In order to generate guesses for a given clue, our system looks at other clues that it has previously seen, finds those that are most similar, and then makes a guess based off of their corresponding answers. Quantifying semantic similarity between pieces of text is a common problem in NLP. In this case, we first convert each clue into a vector using a technique called TF-IDF. It operates as follows.

  • let D denote our corpus of documents (each clue in the training data is one document)
  • let T denote the set of terms in our corpus of documents (each unique word is one term)
  • let f_d(t) denote the number of time term t appears in document d

Each document is associated with a vector of length |T| whose components are given by:

    \[\mathrm{tfidf}_d(t) = \mathrm{tf}_d(t) \cdot \mathrm{idf}_d(t)\]

where

    \[\mathrm{tf}_d(t) = \frac{f_d(t)}{\sum_{t' \in T} f_d(t')}\]
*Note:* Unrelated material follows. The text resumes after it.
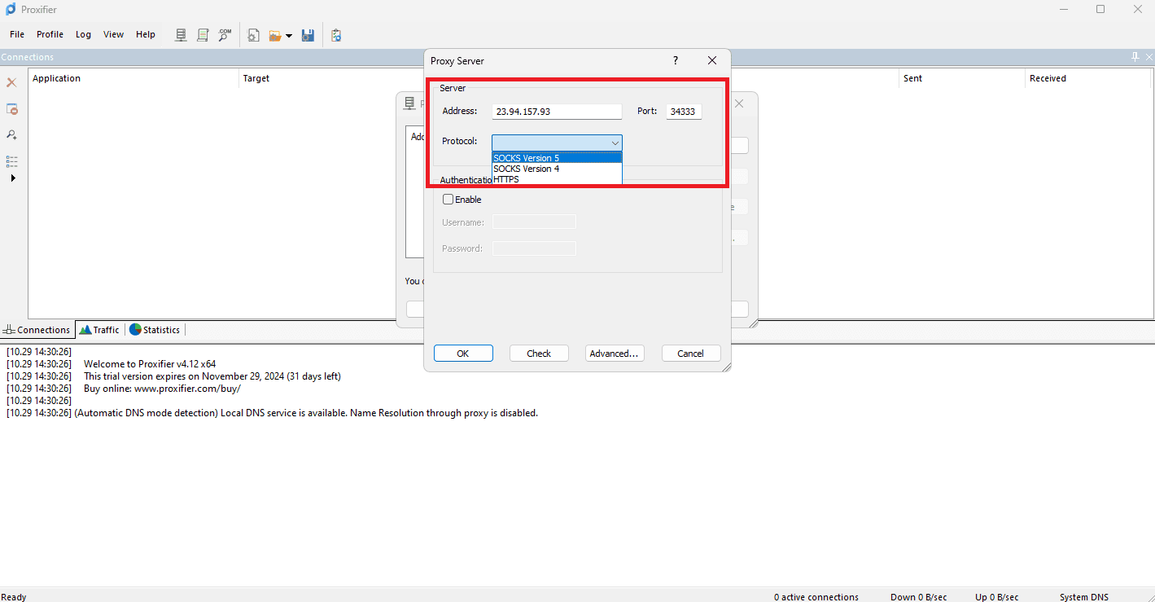This screenshot has height=602, width=1155.
Task: Click the Save Profile floppy icon
Action: [308, 35]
represents the normalized occurrences of t in d (hence the name “Term Frequency”), and

    \[\mathrm{idf}_d(f) =  \log \frac{|D|}{|\{d \in D \mid f_d(t) > 0\}|}\]

is a scaling term that serves to reduce the weight of terms which appear all over the place throughout the corpus (e.g. “the”) (hence the name “Inverse Document Frequency”). The result is that each clue is mapped to a vector that captures the ‘most important’ words in that clue.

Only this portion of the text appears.